Grave incidente sul lavoro questa mattina nel porto di Pozzuoli, dove un operaio di 37 anni è rimasto ferito durante le operazioni in un cantiere legato alla realizzazione del pontone galleggiante anti-bradisismo.
Secondo una prima ricostruzione, il lavoratore stava partecipando al montaggio di una rampa metallica destinata a collegare il molo al pontone. Durante le operazioni di sollevamento con una gru, una catena di sostegno si è spezzata, colpendolo violentemente al volto e alla testa.
L’impatto è stato estremamente violento. Due colleghi presenti nel cantiere sono rimasti feriti in maniera lieve.
Il 37enne è stato immediatamente soccorso e trasportato all’ospedale Santa Maria delle Grazie, dove i medici hanno riscontrato un grave trauma cranio-facciale.

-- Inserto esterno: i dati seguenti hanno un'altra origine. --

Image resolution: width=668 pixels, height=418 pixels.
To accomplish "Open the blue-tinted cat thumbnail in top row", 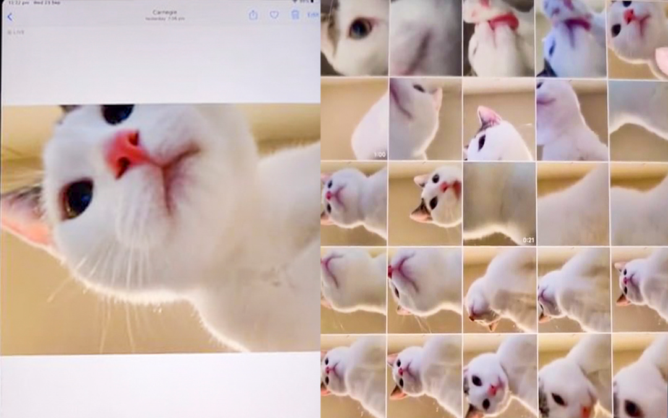I will (572, 37).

L’uomo è stato sottoposto a intervento neurochirurgico ed è attualmente ricoverato nel reparto di rianimazione, in prognosi riservata. Le sue condizioni restano gravissime.
Sul posto sono intervenuti la Guardia Costiera, la Polizia e i soccorritori del 118. L’area del cantiere è stata posta sotto sequestro per consentire gli accertamenti e chiarire eventuali responsabilità.

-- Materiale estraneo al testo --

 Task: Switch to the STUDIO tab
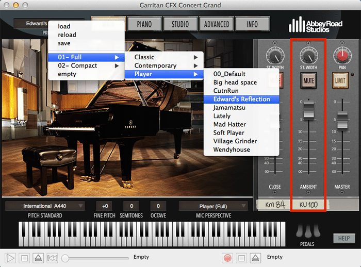180,24
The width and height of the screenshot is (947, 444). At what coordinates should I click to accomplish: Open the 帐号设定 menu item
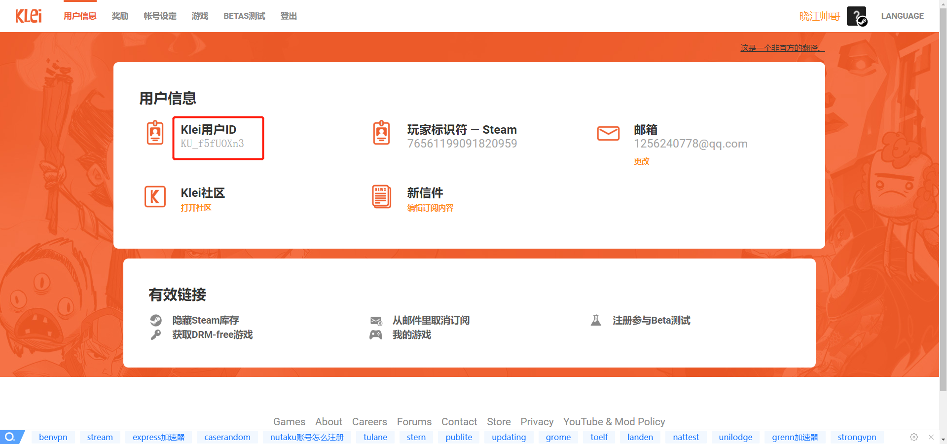[160, 16]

Gli investigatori stanno lavorando per ricostruire con precisione la dinamica dell’incidente e verificare se vi siano state criticità nelle misure di sicurezza o guasti tecnici.

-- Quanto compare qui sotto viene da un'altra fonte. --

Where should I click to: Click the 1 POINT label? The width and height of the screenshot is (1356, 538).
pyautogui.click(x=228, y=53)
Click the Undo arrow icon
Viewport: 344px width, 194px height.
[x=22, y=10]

A seguito dell’incidente è stata rinviata la cerimonia di inaugurazione della struttura, prevista nei prossimi giorni.
Il pontone galleggiante è un’infrastruttura strategica per l’area flegrea: servirà a facilitare l’imbarco e lo sbarco dei veicoli diretti verso Ischia e Procida, riducendo i disagi causati dal fenomeno del bradisismo.
Quello avvenuto a Pozzuoli si inserisce nel drammatico elenco degli incidenti sul lavoro che continuano a verificarsi con frequenza, spesso con conseguenze gravissime.
Un’altra giornata segnata da un cantiere, un errore o un guasto ancora da chiarire, e un operaio che oggi lotta tra la vita e la morte.